Starts at: September 5, 2013 4:30 PM
Ends at: 5:30 PM
Location: Scaife Hall Room 125
Speaker: Michael Shur
Affiliation: Professor, Physics, Applied Physics and Astronomy Director, Center for Broadband Data Transport Science and Technology, Rensselaer Polytechnic Institute
Refreshments provided: Yes
Abstract: The field effect transistor feature sizes have shrunk to the point, where ballistic (collisionless) mode of electron transport is becoming dominant. In the ballistic regime, the device physics is completely different. For example, the effective electron mobility becomes proportional to the device feature size. At THz and sub-THz frequencies, the ballistic transport affects devices even with relatively large (submicron scale) feature sizes. THz radiation excites the waves of the electron density (i.e. plasma waves) in transistor channels. These waves have characteristic frequencies in the THz range even for devices with feature sizes exceeding a few hundred nanometers. Rectification of plasma waves can be used for detecting THz radiation and for imaging and insitu testing of transistor structures. Since propagation of plasma waves is strongly affected by the field distribution in the device channel, plasmonic devices exposed to THz radiation could resolve nanometer feature sizes. In ballistic devices, plasma waves become unstable and cause THz emission. Plasma wave electronics detectors and sources are tunable by applied bias voltage and can be modulated at frequencies up to hundreds of gigahertz. Using synchronized THz transistor arrays instead of single devices is predicted to improve performance of plasmonic THz electronic detectors and sources by several orders of magnitude.
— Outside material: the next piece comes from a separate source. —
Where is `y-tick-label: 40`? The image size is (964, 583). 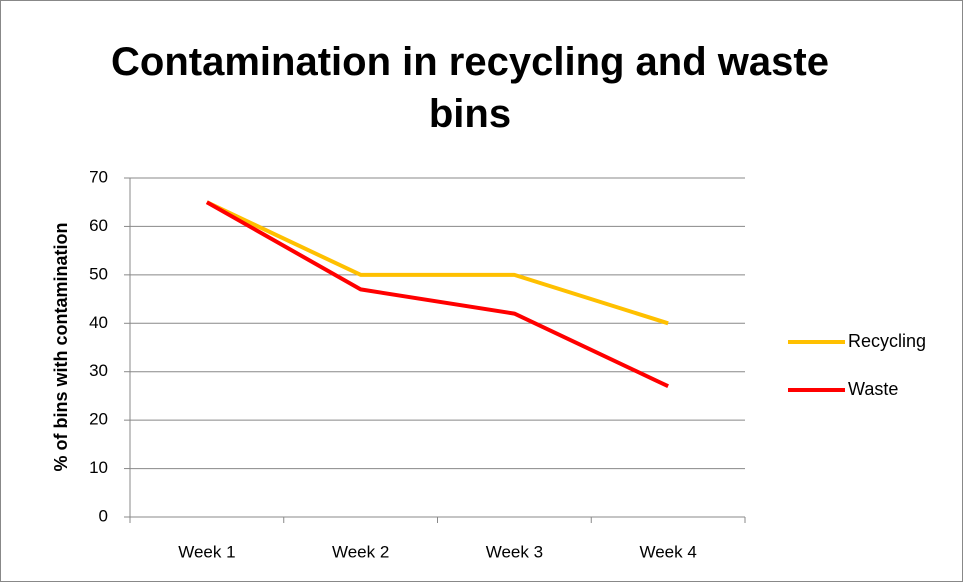
y-tick-label: 40 is located at coordinates (98, 322).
Bio: Michael Shur joined RPI in 1996. He has held research or faculty positions at the University of Virginia as the John Money Professor and the Director of Applied Electrophysics Laboratories, A.F. Ioffe Institute, Cornell, and the University of Minnesota. He is Fellow of IEEE, IET,APS, ECS, AAAS, and Vice-President for publications of IEEE Sensor Council. He received the van der Ziel Award from the International Semiconductor Device Research Symposium in 1999, the Senior Humboldt Research Award in 2002, IEEE Donald Fink Best Paper Award in 2007, and IEEE Kirchmayer Award in 2007.